THE INPUT
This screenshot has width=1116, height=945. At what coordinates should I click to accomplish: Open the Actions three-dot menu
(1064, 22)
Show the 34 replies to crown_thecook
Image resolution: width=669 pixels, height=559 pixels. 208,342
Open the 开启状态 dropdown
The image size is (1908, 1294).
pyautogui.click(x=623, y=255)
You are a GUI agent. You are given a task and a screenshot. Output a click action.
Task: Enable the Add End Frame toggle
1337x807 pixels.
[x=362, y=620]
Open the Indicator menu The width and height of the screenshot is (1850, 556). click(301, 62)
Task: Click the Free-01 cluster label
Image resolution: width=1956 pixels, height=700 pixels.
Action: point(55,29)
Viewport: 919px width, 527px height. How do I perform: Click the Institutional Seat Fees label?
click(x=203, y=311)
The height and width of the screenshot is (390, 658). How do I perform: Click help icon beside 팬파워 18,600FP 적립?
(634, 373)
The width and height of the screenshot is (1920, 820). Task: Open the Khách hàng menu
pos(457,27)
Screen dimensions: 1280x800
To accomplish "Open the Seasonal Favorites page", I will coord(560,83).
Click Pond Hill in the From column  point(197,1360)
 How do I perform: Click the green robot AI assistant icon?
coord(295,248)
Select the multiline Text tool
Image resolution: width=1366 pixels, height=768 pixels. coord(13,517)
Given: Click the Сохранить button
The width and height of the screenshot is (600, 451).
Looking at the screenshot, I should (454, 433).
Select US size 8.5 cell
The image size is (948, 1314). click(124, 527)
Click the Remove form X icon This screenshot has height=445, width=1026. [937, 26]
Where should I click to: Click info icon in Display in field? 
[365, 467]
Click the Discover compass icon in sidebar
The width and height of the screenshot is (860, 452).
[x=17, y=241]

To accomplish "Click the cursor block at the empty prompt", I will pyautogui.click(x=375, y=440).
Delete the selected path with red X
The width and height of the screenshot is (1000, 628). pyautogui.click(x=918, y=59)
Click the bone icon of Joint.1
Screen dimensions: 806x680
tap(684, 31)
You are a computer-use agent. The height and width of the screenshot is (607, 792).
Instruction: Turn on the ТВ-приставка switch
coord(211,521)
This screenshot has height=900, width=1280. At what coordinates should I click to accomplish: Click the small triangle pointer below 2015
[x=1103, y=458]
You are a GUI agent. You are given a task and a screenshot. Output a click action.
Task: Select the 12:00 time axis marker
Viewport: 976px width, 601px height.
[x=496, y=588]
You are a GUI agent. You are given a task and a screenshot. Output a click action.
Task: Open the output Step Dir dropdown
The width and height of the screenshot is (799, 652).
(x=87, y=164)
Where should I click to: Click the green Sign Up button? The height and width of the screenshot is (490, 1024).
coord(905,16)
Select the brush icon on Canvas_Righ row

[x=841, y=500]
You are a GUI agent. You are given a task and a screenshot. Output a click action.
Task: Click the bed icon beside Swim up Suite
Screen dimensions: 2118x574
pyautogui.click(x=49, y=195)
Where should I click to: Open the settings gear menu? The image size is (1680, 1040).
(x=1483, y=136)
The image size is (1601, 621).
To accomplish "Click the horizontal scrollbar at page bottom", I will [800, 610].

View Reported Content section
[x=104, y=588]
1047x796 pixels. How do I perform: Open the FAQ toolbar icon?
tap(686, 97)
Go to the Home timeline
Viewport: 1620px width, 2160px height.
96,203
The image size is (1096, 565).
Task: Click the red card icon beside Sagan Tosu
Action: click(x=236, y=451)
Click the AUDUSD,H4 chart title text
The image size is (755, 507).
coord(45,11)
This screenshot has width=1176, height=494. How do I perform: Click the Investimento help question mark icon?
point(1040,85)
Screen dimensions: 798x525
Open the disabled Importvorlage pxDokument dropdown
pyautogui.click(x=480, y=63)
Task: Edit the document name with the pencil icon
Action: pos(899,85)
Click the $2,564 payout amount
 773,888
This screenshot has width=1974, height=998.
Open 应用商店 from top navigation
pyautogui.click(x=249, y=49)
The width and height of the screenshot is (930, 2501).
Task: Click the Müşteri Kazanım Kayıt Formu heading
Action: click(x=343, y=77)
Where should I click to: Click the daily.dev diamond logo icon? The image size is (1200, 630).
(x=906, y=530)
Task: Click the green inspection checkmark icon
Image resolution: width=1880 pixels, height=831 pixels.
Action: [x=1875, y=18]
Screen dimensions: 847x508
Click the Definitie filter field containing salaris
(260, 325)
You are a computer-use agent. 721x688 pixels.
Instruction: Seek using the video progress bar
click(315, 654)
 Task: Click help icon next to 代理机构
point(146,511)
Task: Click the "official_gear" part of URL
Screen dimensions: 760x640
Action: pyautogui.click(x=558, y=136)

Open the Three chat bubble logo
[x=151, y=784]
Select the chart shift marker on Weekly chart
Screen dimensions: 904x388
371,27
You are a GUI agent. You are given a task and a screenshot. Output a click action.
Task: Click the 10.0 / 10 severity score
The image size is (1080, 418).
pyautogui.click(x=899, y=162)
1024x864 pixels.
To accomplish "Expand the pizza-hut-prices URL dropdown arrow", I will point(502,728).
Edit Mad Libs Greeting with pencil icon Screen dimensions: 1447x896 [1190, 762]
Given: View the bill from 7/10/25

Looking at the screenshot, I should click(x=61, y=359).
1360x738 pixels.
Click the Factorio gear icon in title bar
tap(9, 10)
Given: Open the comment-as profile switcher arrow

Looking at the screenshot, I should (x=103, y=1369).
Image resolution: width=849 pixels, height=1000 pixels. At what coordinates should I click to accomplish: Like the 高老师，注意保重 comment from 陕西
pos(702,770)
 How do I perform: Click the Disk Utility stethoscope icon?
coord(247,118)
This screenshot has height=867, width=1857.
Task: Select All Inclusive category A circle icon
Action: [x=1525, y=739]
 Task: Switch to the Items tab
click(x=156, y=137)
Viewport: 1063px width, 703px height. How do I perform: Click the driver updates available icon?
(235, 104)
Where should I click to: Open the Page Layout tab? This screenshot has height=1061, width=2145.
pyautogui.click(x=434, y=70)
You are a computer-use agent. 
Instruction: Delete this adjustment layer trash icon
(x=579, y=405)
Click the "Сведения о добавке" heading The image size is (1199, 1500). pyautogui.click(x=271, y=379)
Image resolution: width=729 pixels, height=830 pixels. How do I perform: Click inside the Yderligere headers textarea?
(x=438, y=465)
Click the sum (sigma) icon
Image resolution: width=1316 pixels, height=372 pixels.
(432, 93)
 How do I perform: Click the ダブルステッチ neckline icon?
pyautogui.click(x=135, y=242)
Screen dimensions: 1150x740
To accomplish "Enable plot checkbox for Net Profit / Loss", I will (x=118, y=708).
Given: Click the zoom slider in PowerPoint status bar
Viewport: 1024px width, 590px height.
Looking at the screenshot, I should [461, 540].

TASK REQUIREMENTS
Write out, from the lines above, only those from the line with "Click the $2,564 payout amount" to the line with "part of URL", exactly as given, including the first and the last.

SOLUTION BELOW
Click the $2,564 payout amount
 773,888
This screenshot has width=1974, height=998.
Open 应用商店 from top navigation
pyautogui.click(x=249, y=49)
The width and height of the screenshot is (930, 2501).
Task: Click the Müşteri Kazanım Kayıt Formu heading
Action: click(x=343, y=77)
Where should I click to: Click the daily.dev diamond logo icon? The image size is (1200, 630).
(x=906, y=530)
Task: Click the green inspection checkmark icon
Image resolution: width=1880 pixels, height=831 pixels.
Action: [x=1875, y=18]
Screen dimensions: 847x508
Click the Definitie filter field containing salaris
(260, 325)
You are a computer-use agent. 721x688 pixels.
Instruction: Seek using the video progress bar
click(315, 654)
 Task: Click help icon next to 代理机构
point(146,511)
Task: Click the "official_gear" part of URL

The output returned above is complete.